----- Data listing -----

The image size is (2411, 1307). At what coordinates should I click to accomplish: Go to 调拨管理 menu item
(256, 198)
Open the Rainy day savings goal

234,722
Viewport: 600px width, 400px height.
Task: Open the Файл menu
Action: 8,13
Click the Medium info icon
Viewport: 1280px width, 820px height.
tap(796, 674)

-----

» Set problem
Quote the items word for word, from their first line through the line that contains "Click the Medium info icon".

» Full answer
The image size is (2411, 1307). At what coordinates should I click to accomplish: Go to 调拨管理 menu item
(256, 198)
Open the Rainy day savings goal

234,722
Viewport: 600px width, 400px height.
Task: Open the Файл menu
Action: 8,13
Click the Medium info icon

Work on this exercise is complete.